Factoring or Receivables Contracts
The lending practice known as “factoring” provides companies with an upfront payment in exchange for an automatic withdrawal from the company’s account, usually on a daily basis, to pay back the “loan.” The collateral for these “loans” are the businesses’ sales or accounts receivable. These contracts are a method for a business to raise cash quickly as opposed to collecting after customers over a period of months
Factoring or Receivable contracts may specifically include words to the effect that “This is not a loan.” Words of this nature are an attempt to avoid the exorbitant effective interest rates of these arrangements, and therefore liability under a state’s usury statutes. Effective interest rates in these instances can be anywhere from 16% on up. Our firm has seen an interest rate of more than 100%.

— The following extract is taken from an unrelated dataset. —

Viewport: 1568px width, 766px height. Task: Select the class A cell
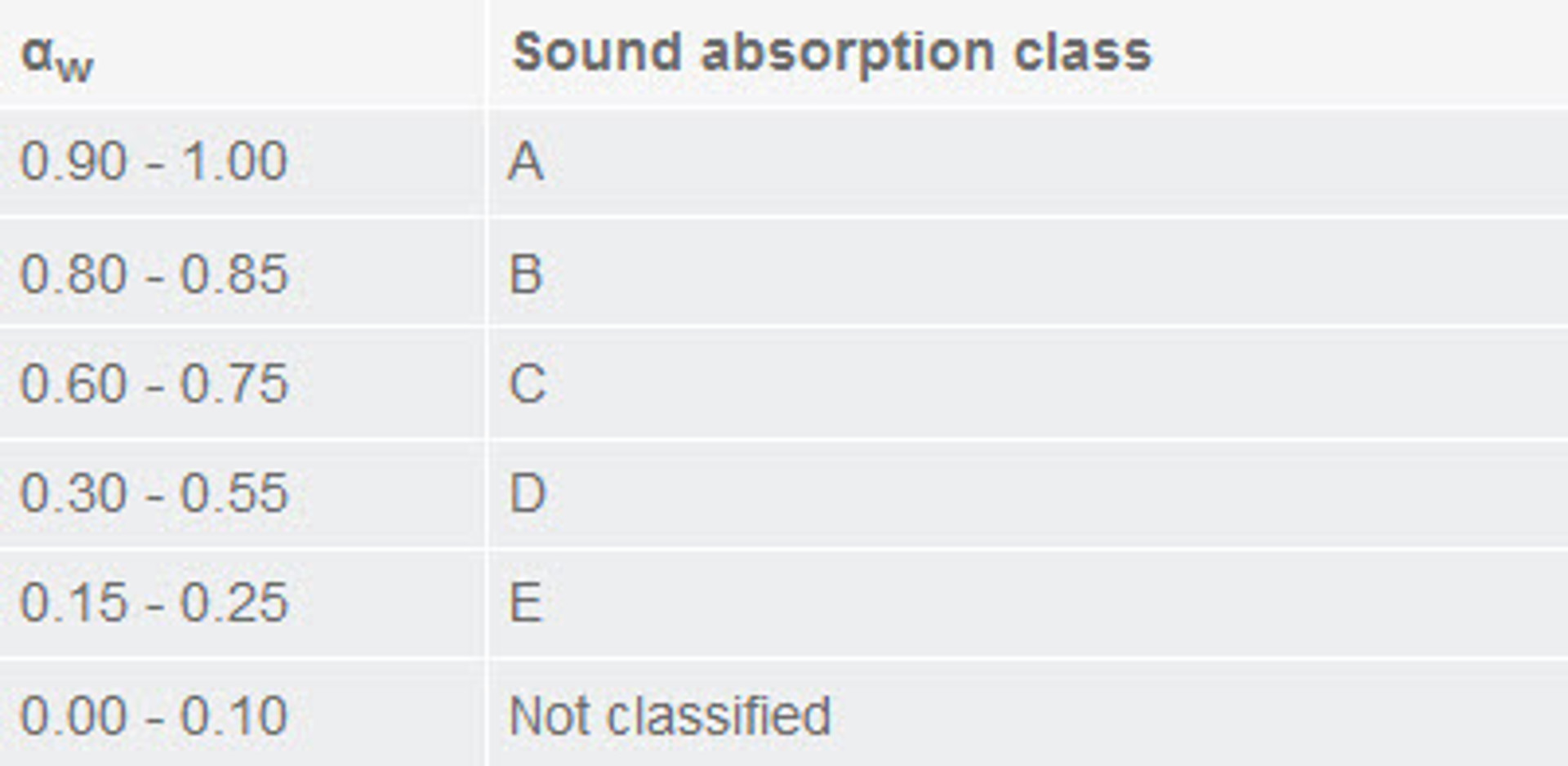click(x=526, y=161)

One court in a case in New York held that a transaction will be considered to constitute a loan where there is be a borrower and a lender; and it appears that the real purpose of the transaction was, on the one side, to lend money at usurious interest reserved in some form by the contract and, on the other side, to borrow upon the usurious terms dictated by the lender. Donatelli v. Siskind, 170 A.D.2d 433, 434 (2nd Dep’t 1991).

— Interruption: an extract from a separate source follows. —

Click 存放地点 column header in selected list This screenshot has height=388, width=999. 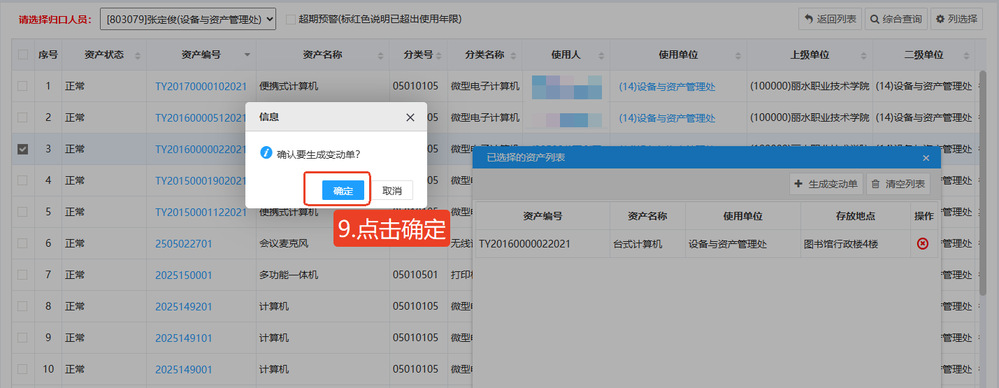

The significant issue to be determined is whether the particular transaction under scrutiny was made in good faith and not as a cover for a loan (72 NY Jur.2d, Interest and Usury § 85), and what effect to give to the required guaranty, a significant factor to be considered in determining whether the transaction is in fact a loan or a purchase and sale.
The area of construction is fertile ground for factoring companies. General construction contractors and subcontractors can be cash-strapped to pay for overhead and depend on loaned money to conduct or complete major construction projects, all the while committing to a daily payback schedule. Liquidity in the construction industry is rare, and credit is typically unavailable from traditional bank lending. The calls our firm gets are from those whose businesses are crippled by this commitment almost to the brink of bankruptcy.

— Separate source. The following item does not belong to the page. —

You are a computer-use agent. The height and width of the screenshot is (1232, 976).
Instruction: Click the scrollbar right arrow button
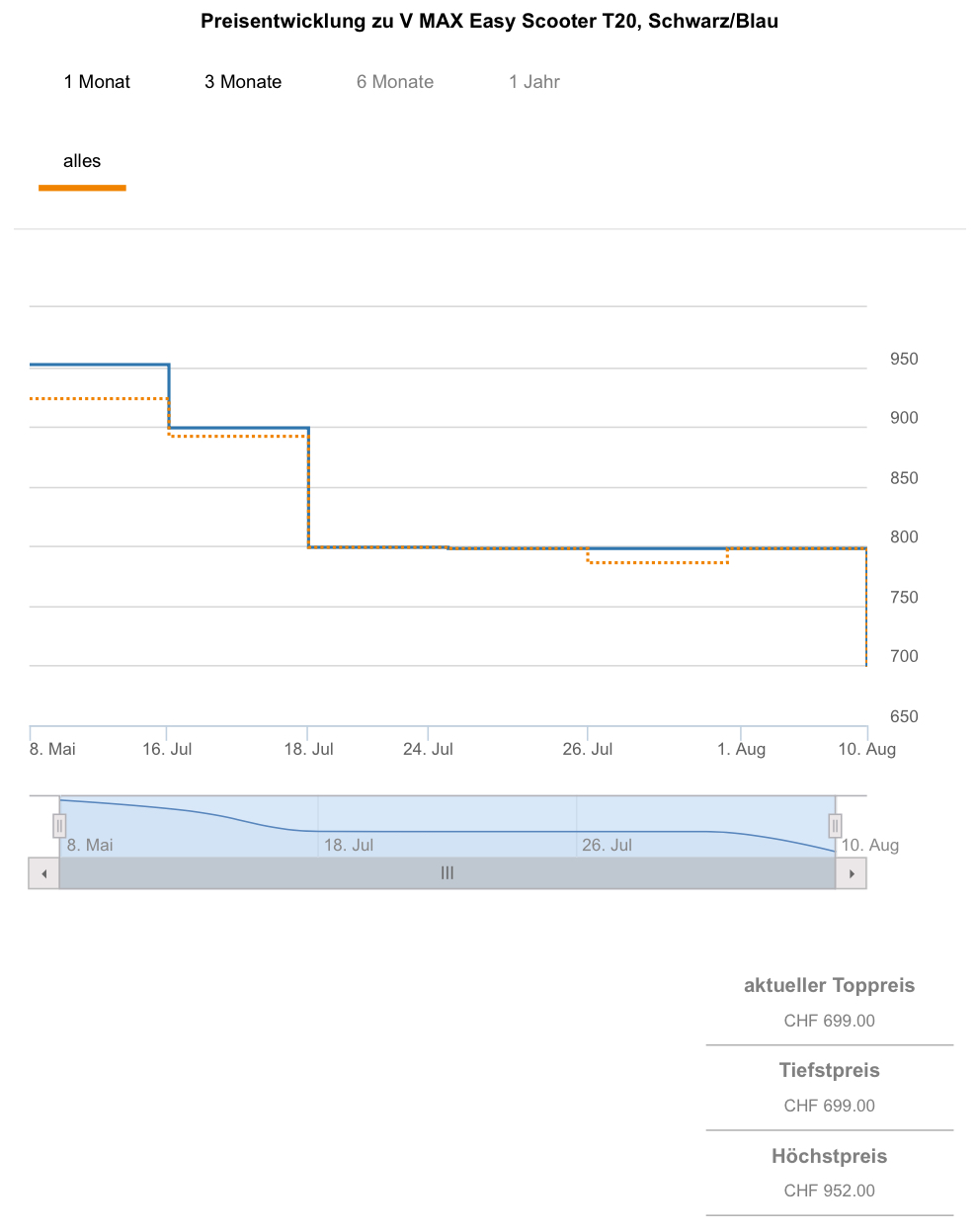coord(852,873)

The silver bullet for the factor against its defaulting client is one of the required documents at the time of the execution of the factor contract. It is known as the Confession [or Affidavit of] Judgment. It allows the factor to utterly bypass a lengthy litigation process and achieve Judgment almost immediately. A factor need only file an executed Confession of Judgment and levy on the business assets and sometimes personal assets of the principal(s). A construction company could wake up one day to find multiple assets frozen by the Court’s expedited Judgment.
The reality in the business is that contractors may struggle to finish projects with little or no profit and obtaining retainage, payment balances and overdue modifications or change orders is an expensive and delayed process. A typical factoring transaction involves an invoice or a “receivable.” In its contract to assign the receivable, the factor is entitled to a fee scale based upon its set percentage of the receivable and the probability of timely payment.
Factor or receivable assignments can obviously provide the needed cashflow for a company to pay its workers and purchase materials. But the daily debits from the accounts over time can cripple the business. Absent other provisions protecting the factor, bankruptcy discharge may not always protect the defaulting company. Obviously, the preferred route is to turn to traditional bank lending with disclose interested rates with repayments on schedules other than daily. If you have no option other than to use a factor, a contractor can protect him/herself by abiding by certain standards: use a well-known factor that knowledgeable and sympathetic to the business of its client; be sure you have enough money to pay workers, vendors and the like; be certain all appropriate legal notices are properly filed; maintain comprehensive books and records pursuant to law, and by all means, consult and retain experienced attorneys to guide you through the waters.